--- Given data Enclosed Below ---

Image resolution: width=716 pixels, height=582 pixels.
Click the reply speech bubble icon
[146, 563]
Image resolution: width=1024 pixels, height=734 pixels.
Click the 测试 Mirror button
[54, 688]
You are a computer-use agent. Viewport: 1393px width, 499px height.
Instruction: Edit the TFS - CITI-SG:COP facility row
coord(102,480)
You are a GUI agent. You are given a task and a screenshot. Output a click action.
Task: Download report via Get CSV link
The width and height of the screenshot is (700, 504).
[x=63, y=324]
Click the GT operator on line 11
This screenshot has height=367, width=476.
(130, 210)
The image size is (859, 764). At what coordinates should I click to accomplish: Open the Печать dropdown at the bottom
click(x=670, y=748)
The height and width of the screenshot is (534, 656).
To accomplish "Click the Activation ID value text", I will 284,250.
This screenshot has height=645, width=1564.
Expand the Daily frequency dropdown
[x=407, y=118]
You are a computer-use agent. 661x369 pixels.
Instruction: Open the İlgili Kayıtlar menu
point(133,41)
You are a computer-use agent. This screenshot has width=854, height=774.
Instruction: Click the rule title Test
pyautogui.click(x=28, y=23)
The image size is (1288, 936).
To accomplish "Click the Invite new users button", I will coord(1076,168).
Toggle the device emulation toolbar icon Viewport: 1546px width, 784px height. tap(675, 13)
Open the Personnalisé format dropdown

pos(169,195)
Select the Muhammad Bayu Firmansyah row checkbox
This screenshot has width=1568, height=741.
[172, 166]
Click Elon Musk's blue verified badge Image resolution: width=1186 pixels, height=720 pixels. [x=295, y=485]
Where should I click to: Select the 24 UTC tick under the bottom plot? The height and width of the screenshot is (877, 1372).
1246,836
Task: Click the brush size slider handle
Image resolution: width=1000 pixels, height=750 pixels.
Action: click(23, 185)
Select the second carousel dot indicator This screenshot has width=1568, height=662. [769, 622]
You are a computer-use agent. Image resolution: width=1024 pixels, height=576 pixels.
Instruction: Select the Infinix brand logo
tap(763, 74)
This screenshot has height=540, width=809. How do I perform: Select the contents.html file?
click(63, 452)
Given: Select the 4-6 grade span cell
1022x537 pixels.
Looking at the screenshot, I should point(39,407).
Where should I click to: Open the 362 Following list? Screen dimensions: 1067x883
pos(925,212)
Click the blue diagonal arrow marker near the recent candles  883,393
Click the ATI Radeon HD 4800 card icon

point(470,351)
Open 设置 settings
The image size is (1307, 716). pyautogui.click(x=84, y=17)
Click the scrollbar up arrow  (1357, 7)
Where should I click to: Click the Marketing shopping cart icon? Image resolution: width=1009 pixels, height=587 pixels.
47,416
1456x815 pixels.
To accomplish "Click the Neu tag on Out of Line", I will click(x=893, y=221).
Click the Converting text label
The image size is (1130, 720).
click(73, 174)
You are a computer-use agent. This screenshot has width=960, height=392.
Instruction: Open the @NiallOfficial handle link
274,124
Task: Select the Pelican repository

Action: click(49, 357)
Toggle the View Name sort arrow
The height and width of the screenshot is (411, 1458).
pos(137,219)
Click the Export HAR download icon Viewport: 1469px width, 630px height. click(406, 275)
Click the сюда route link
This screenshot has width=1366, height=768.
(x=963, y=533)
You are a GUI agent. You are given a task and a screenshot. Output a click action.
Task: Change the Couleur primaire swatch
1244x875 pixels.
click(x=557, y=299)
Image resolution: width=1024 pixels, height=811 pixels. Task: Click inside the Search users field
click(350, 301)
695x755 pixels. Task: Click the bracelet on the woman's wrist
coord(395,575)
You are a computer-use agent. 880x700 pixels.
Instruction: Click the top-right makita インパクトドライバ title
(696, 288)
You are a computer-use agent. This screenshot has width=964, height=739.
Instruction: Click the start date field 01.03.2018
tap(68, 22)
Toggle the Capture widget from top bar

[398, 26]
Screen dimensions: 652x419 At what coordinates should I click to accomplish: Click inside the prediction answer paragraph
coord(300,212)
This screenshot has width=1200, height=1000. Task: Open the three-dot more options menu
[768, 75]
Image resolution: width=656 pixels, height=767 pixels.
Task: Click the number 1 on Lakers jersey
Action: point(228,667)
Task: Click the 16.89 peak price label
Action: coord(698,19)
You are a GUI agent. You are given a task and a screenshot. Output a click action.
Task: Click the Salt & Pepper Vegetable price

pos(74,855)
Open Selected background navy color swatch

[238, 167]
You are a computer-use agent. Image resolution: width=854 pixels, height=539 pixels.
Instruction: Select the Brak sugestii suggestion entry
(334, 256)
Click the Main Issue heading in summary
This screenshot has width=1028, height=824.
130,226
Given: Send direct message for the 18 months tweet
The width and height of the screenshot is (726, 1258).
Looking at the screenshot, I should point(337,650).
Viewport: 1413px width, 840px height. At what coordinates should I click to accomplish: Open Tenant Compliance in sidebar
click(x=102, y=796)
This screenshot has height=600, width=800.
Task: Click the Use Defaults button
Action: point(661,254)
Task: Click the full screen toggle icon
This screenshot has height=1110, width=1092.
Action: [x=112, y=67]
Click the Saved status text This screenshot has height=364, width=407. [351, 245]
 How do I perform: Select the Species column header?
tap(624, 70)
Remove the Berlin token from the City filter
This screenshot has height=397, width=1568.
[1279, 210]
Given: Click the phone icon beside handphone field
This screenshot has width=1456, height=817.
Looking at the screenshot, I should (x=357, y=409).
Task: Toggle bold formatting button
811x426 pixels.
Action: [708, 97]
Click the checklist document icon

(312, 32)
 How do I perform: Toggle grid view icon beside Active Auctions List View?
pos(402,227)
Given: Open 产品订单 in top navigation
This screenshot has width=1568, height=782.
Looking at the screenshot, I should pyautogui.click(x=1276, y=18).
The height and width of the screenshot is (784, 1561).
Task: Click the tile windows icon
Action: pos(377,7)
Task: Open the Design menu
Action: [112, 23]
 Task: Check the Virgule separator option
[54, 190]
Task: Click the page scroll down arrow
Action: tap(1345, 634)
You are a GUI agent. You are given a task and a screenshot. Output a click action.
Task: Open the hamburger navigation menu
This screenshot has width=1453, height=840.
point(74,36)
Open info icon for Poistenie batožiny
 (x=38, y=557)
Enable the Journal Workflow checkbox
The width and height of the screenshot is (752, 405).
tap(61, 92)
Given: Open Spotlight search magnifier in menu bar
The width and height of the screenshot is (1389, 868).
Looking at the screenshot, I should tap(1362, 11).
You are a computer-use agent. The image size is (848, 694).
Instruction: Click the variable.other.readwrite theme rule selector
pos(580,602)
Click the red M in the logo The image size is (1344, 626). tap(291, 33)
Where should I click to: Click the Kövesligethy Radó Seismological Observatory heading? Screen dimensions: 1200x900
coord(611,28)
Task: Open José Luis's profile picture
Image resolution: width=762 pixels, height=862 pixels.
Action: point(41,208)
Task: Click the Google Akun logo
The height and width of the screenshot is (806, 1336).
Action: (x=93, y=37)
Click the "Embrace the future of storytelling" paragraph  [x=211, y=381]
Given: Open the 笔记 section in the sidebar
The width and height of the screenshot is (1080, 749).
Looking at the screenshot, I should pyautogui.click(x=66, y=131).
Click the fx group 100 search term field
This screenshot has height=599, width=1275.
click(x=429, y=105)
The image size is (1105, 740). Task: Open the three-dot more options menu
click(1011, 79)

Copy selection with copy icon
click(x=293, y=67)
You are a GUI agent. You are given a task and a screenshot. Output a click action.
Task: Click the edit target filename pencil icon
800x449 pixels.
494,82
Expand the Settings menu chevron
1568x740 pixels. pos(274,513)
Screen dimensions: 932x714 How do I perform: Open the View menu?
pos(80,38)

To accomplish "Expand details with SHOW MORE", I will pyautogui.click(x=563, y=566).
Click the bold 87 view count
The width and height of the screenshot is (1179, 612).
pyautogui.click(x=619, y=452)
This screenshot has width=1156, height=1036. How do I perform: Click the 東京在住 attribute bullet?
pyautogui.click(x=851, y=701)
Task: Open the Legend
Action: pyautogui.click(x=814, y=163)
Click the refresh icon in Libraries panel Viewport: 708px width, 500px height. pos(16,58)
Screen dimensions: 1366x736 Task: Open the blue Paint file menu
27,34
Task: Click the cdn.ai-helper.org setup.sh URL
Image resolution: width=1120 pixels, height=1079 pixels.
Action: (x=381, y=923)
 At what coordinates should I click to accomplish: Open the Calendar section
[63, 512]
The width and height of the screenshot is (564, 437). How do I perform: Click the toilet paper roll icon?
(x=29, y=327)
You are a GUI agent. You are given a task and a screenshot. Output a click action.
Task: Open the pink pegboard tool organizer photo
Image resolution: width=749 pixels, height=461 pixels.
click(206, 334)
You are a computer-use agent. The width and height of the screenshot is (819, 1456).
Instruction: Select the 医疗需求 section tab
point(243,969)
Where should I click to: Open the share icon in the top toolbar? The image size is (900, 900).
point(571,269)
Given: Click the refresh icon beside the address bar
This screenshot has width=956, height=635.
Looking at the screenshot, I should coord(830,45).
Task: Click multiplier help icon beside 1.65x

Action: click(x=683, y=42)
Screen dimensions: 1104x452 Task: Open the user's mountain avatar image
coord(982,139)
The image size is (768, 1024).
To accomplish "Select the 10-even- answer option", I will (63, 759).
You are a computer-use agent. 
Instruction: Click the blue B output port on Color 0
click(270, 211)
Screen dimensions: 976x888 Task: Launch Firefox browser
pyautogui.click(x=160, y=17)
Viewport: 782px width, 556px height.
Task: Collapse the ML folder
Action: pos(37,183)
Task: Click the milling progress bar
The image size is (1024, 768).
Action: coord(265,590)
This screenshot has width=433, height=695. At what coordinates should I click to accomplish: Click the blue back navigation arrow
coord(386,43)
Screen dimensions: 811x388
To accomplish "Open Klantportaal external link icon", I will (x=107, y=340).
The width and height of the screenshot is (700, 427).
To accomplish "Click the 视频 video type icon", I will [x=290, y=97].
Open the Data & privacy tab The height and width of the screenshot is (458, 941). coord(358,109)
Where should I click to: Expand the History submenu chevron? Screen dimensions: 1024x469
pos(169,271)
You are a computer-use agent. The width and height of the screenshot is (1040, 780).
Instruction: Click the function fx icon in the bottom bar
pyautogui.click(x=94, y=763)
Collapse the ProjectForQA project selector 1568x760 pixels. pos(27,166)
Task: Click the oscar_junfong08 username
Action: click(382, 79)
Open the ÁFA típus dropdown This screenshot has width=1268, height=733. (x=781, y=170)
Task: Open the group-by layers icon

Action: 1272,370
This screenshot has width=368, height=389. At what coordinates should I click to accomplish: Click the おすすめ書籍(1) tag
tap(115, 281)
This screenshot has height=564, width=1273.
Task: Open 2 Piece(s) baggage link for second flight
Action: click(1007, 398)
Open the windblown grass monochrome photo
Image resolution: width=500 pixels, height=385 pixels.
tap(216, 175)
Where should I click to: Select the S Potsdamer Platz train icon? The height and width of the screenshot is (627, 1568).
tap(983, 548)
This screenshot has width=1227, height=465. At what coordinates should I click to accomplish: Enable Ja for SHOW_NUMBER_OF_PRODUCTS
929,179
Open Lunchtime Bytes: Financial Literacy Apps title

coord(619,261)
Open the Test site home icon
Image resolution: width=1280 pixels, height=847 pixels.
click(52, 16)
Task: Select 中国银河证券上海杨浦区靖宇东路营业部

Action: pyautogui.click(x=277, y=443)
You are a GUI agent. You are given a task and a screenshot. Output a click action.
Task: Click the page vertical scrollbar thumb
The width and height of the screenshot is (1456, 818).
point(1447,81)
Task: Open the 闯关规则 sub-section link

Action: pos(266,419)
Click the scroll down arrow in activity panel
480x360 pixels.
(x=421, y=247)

--- End of Enclosed Given data ---

Repeat word for word the lines above that run from the line containing "The image size is (859, 764)." through the line containing "Click the scrollbar", both ends included, and nothing else.

### [Response to the task]
The image size is (859, 764). At what coordinates should I click to accomplish: Open the Печать dropdown at the bottom
click(x=670, y=748)
The height and width of the screenshot is (534, 656).
To accomplish "Click the Activation ID value text", I will 284,250.
This screenshot has height=645, width=1564.
Expand the Daily frequency dropdown
[x=407, y=118]
You are a computer-use agent. 661x369 pixels.
Instruction: Open the İlgili Kayıtlar menu
point(133,41)
You are a computer-use agent. This screenshot has width=854, height=774.
Instruction: Click the rule title Test
pyautogui.click(x=28, y=23)
The image size is (1288, 936).
To accomplish "Click the Invite new users button", I will coord(1076,168).
Toggle the device emulation toolbar icon Viewport: 1546px width, 784px height. tap(675, 13)
Open the Personnalisé format dropdown

pos(169,195)
Select the Muhammad Bayu Firmansyah row checkbox
This screenshot has width=1568, height=741.
[172, 166]
Click Elon Musk's blue verified badge Image resolution: width=1186 pixels, height=720 pixels. [x=295, y=485]
Where should I click to: Select the 24 UTC tick under the bottom plot? The height and width of the screenshot is (877, 1372).
1246,836
Task: Click the brush size slider handle
Image resolution: width=1000 pixels, height=750 pixels.
Action: click(23, 185)
Select the second carousel dot indicator This screenshot has width=1568, height=662. [769, 622]
You are a computer-use agent. Image resolution: width=1024 pixels, height=576 pixels.
Instruction: Select the Infinix brand logo
tap(763, 74)
This screenshot has height=540, width=809. How do I perform: Select the contents.html file?
click(63, 452)
Given: Select the 4-6 grade span cell
1022x537 pixels.
Looking at the screenshot, I should point(39,407).
Where should I click to: Open the 362 Following list? Screen dimensions: 1067x883
pos(925,212)
Click the blue diagonal arrow marker near the recent candles  883,393
Click the ATI Radeon HD 4800 card icon

point(470,351)
Open 设置 settings
The image size is (1307, 716). pyautogui.click(x=84, y=17)
Click the scrollbar up arrow  (1357, 7)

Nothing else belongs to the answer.